New Large Homes (347,802 observations, or 25.06% of homes): This is the most modern group, comprising properties built in the 1990s and 2000s, and thus also including newly built properties. They are larger than homes in other clusters, with 4 or 5 bedrooms, living areas ranging from the high 2,000 to above 4,000 square feet, and they occupy a large share of their lots, between 40% and 60%.
Los Angeles Neighborhoods with a Prevailing Home Type
With the home type clusters defined, we can now use them to describe neighborhood composition across Los Angeles County. The figure below divides the county into Census tracts and highlights those in which a single cluster is prevalent, meaning it accounts for more than 50% of the homes in the tract, while no other cluster exceeds 20%. This allows us to identify neighborhoods dominated by a distinct home type.1
The dark red areas represent neighborhoods where Very Old Small Homes are prevalent. These areas are primarily located south and east of Downtown Los Angeles, and are neighborhoods where housing quality has lagged behind that of the broader metropolitan area. A similar prevalence of Very Old Small Homes is also present in parts of Long Beach. Old Small Homes are prevalent in several neighborhoods in the eastern portion of the county and throughout the San Fernando Valley. New Large Homes are prevalent only in a handful of neighborhoods, typically in the more affluent locations, such as Venice, Manhattan Beach, and Redondo Beach.
Transforming (Gentrifying) Neighborhoods
An even more insightful application of our classification is identifying neighborhoods that have been or are actively undergoing transformation and potentially gentrification.

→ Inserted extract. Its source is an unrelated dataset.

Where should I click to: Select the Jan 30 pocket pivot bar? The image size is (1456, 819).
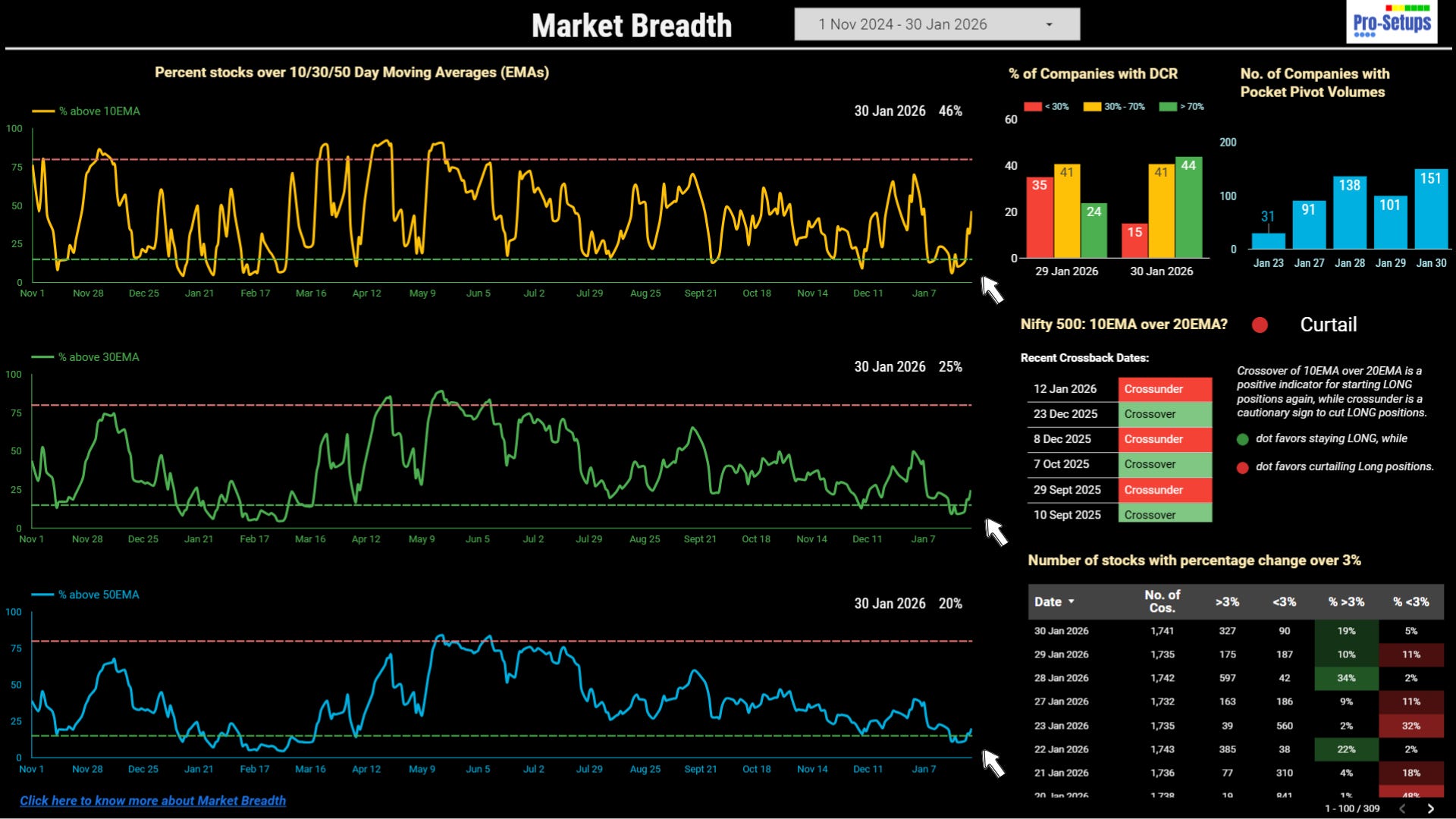click(x=1431, y=209)
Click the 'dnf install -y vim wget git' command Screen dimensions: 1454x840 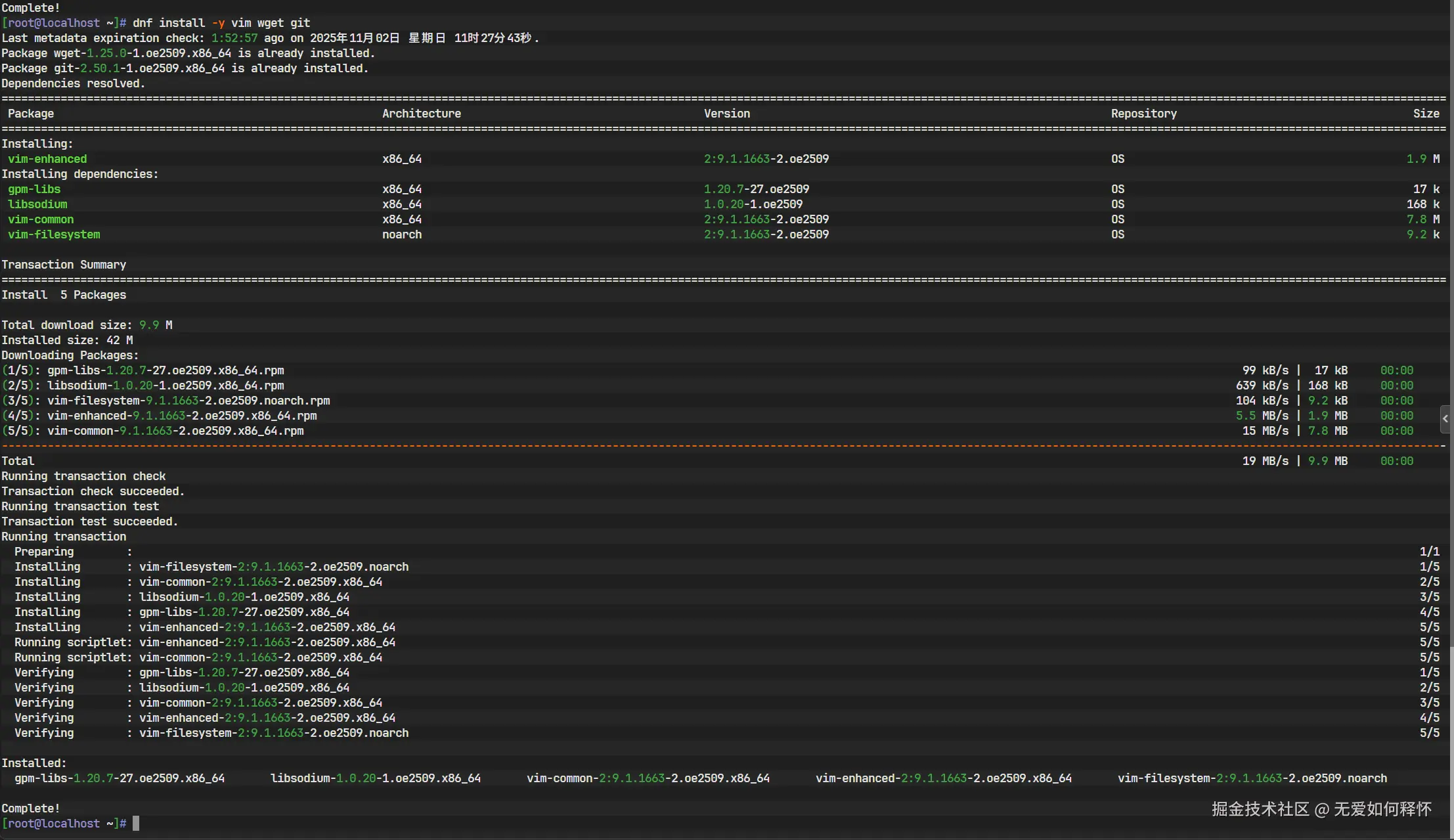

Intuitively, the most striking cases of transformation should coincide with areas that currently or historically had a large share of Very Old Small Homes and Old Small Homes, but have since seen redevelopment, with many properties replaced by New Large Homes. We identify such neighborhoods as Census tracts in which New Large Homes is the most or second most frequent type, but the other most frequent type is either Very Old Small Homes or Old Small Homes.
The figure below highlights 64 Census tracts that fit these criteria, located within the core metropolitan area of the county.
Consistent with our hypothesis that the transforming neighborhoods identified by our approach are gentrified or gentrifying, we find that these areas have experienced significantly higher house price growth than the rest of Los Angeles County over the past decade. To quantify this, we calculate house price growth at the Census tract level using data on home values from the American Community Survey (ACS) for the years 2010 and 2022. We compare mean and median house price growth in the Transforming Census tracts identified by our approach to those in the rest of the county. While Census tracts outside these areas also experienced substantial appreciation, with average price growth exceeding 300% between 2010 and 2022, the Transforming tracts saw even faster increases, with both mean and median growth exceeding 400% (one-third higher than that of other tracts).
Conclusion
It is crucial for investors and regulators to develop a bird’s-eye view of neighborhood disparities within metropolitan areas, as well as emerging trends in transformation and gentrification.
We demonstrate that a simple machine learning approach can be highly effective in identifying these patterns. It provides an interpretable classification of the local housing stock into distinct types and characterizes neighborhood composition.
Broadly, the single-family housing stock can be grouped into old, small homes and large, new homes. The coexistence of the oldest and newest home types within the same neighborhood signals active transformation and is associated with rapid house price growth.
We restrict our analysis to Census tracts with more than 50 single-family homes.